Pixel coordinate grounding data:
-- Opening Marker --

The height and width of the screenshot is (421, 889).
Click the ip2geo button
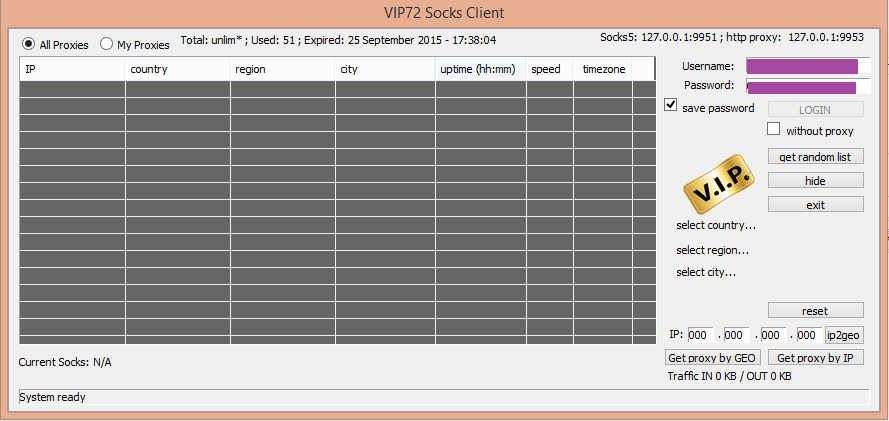click(844, 335)
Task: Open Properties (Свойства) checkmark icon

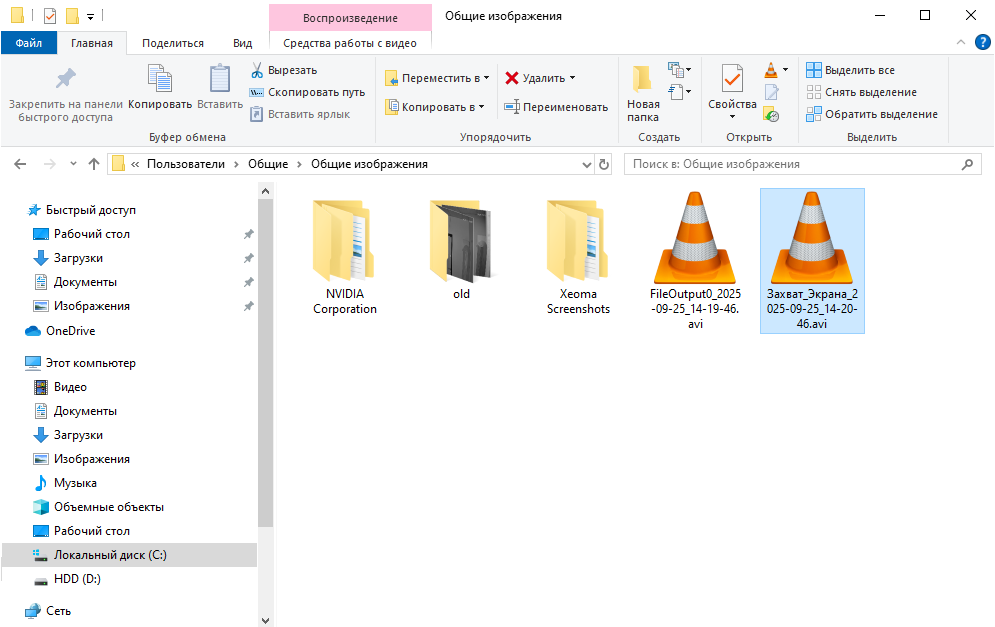Action: tap(732, 80)
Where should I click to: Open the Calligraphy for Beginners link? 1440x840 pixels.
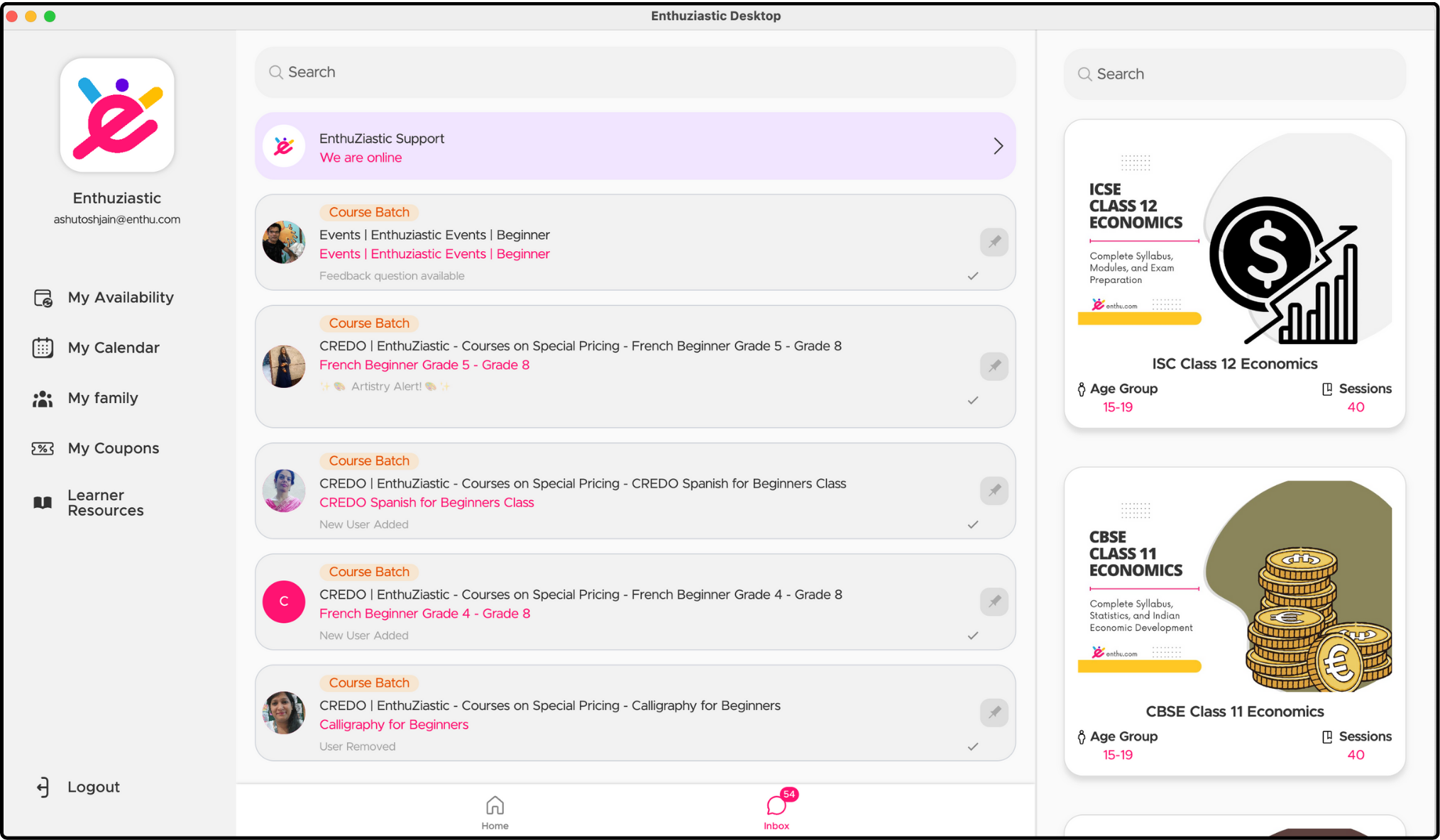pyautogui.click(x=394, y=724)

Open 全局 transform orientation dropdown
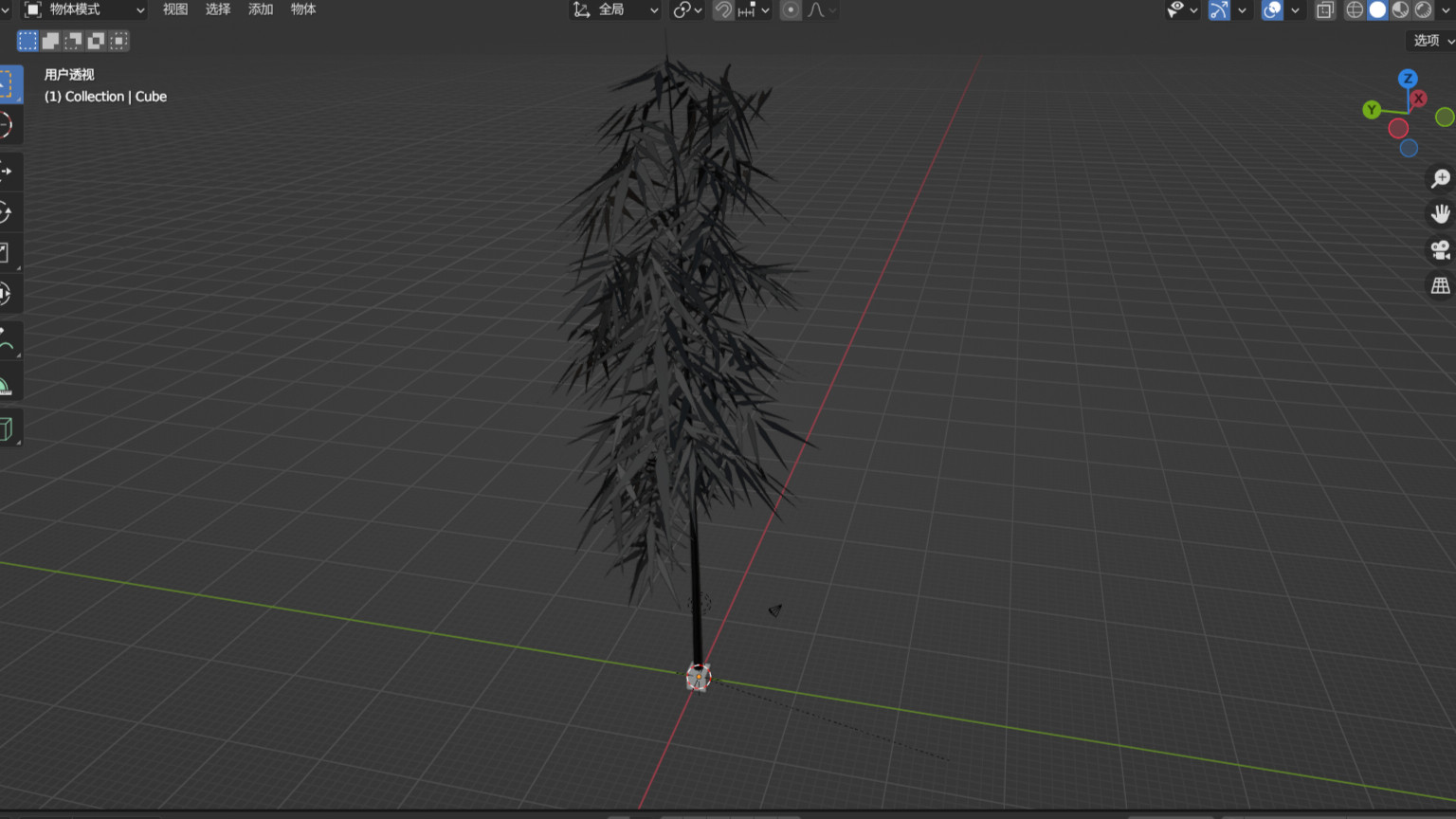[616, 9]
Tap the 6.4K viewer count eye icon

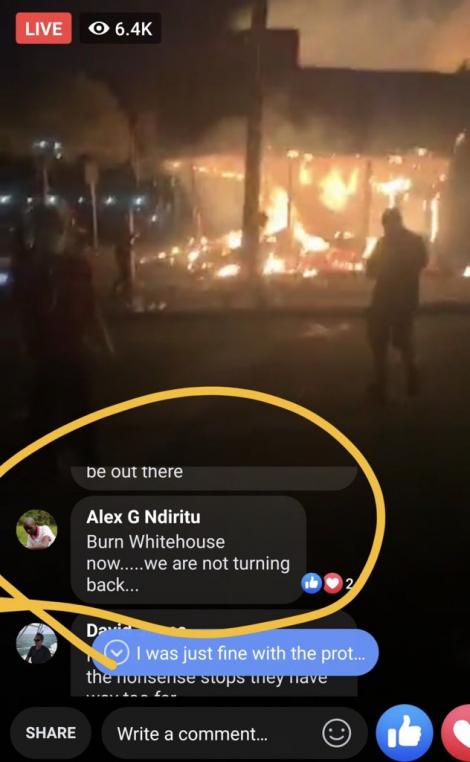click(99, 29)
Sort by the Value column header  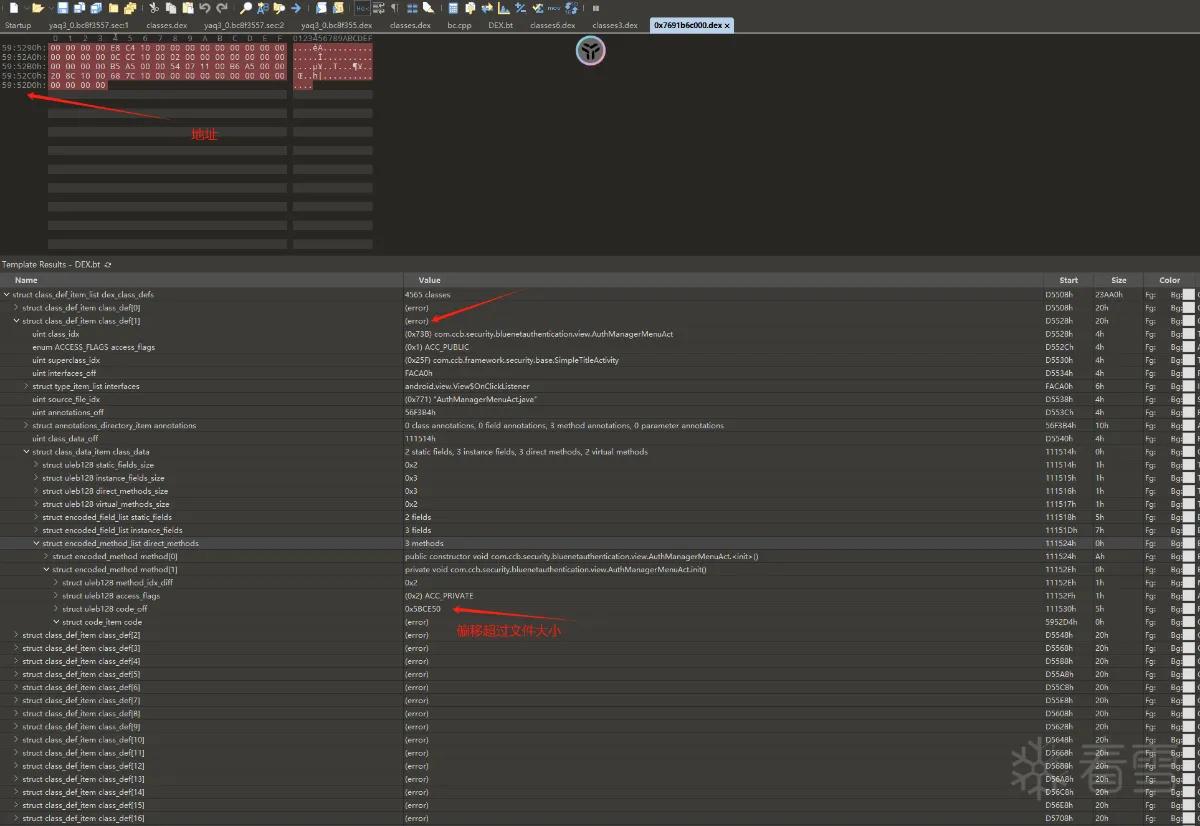[724, 280]
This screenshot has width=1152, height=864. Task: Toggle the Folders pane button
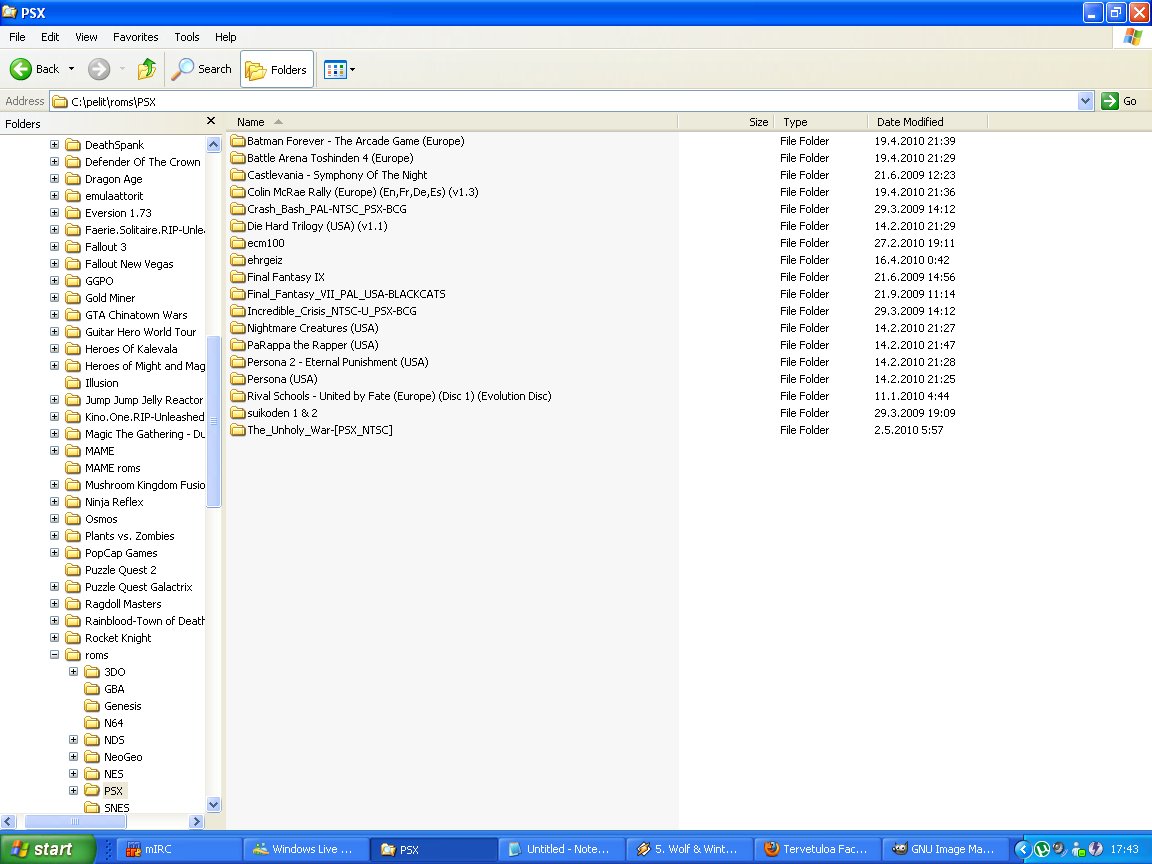coord(277,69)
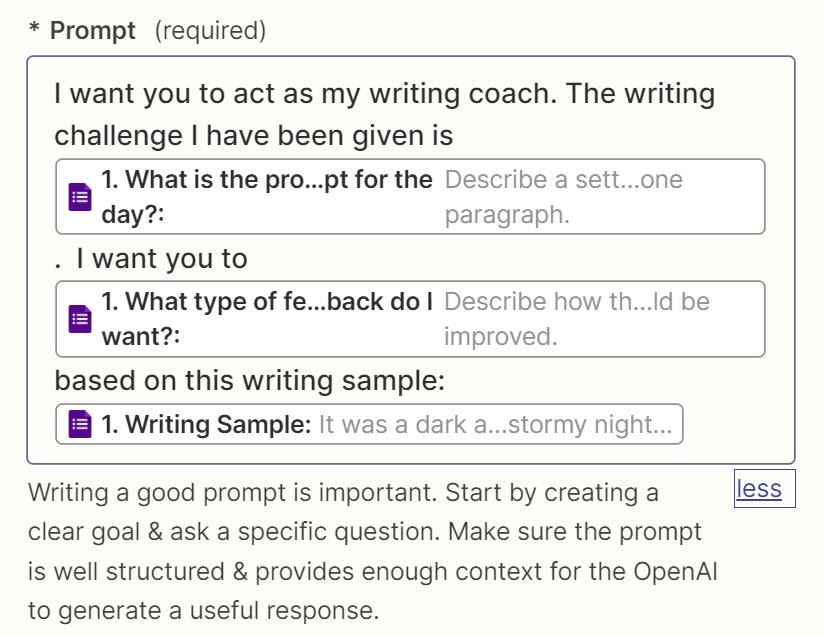823x636 pixels.
Task: Click the asterisk before the Prompt label
Action: click(x=34, y=28)
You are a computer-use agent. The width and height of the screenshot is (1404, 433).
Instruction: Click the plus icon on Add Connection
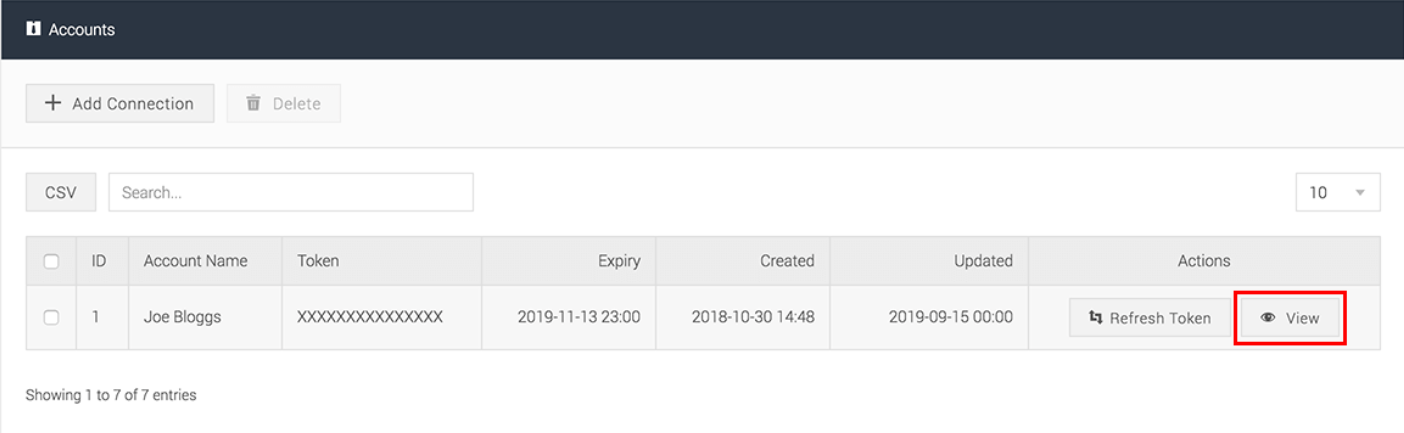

-- Closing Marker --

— Exercise aim —
Where the line containing "You are a computer-use" appears in the data above, begin there and output every line through the last, exactly and without pictures.

— Result below —
You are a computer-use agent. The width and height of the screenshot is (1404, 433).
Instruction: Click the plus icon on Add Connection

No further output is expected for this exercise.